Kuk supported the 1991 Ukrainian independence referendum. He was interviewed by Ivan Gel in 1992, during which time he expressed reservations about the lack of lustration policies, while expressing support for Leonid Kravchuk's nation-building policies and governing coalition with national democrats. In further writings in the 1990s, Kuk expressed concern with the possibility of renewed Russian imperialism towards Ukraine following the First Chechen War, and, after Vladimir Putin's rise to power and the beginning of the Second Chechen War, condemned the emergence of what he termed a "renewed Russian empire of the most terrible sort". Kuk additionally criticised the government of Leonid Kuchma and prime minister Pavlo Lazarenko for what he perceived as a Russophilic stance towards military affairs.

After independence, Kuk was also involved in commemorations of OUN and UPA members, and he participated in the writing of Litopys UPA series of books on the UPA. During this time, he lived in a small khrushchyovka on Kyiv's Chudnovsky Street, where he lived in poverty on a monthly pension of 358 Ukrainian hryvnias (US$). Prior to his death, the Ukrainian government considered burying him in Kyiv's Baikove Cemetery or Lviv's Lychakiv Cemetery, but he refused, expressing his wish to be buried in Krasne, "where I was born, baptised and where I want to be buried".

Kuk died on 9 September 2007, in his apartment in Kyiv. His funeral was held in Kyiv at the Kyiv City Teacher's House before his body was transported to Lviv, where the funeral service continued. Kuk was buried in Krasne.

- [Material provided]

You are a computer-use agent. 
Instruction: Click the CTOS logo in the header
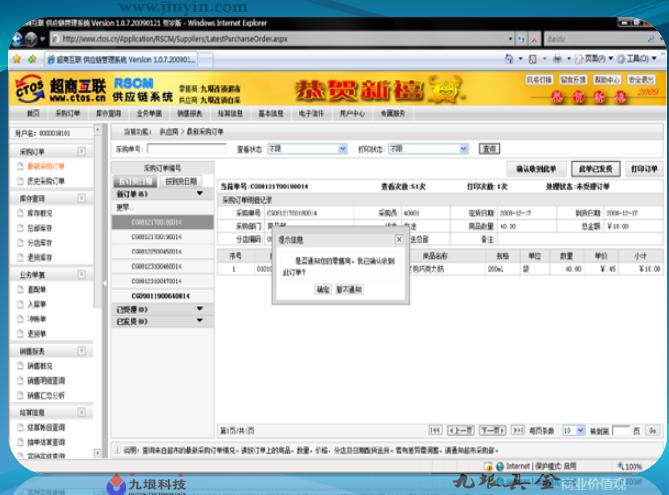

--

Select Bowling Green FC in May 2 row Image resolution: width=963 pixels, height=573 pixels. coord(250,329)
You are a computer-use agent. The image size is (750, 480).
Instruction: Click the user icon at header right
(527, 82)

- [Check your understanding]
- 1) Repeat the passage on Kuk from "Kuk died on" up to and including "buried in Krasne.".
- 2) Answer these questions from the passage on Kuk:
(a) Which referendum did Kuk support?
(b) On which Kyiv street was his khrushchyovka?
(c) On what date did Kuk die?

- [Answers below]
- 1)
Kuk died on 9 September 2007, in his apartment in Kyiv. His funeral was held in Kyiv at the Kyiv City Teacher's House before his body was transported to Lviv, where the funeral service continued. Kuk was buried in Krasne.

- 2)
(a) The 1991 Ukrainian independence referendum.
(b) Chudnovsky Street.
(c) 9 September 2007.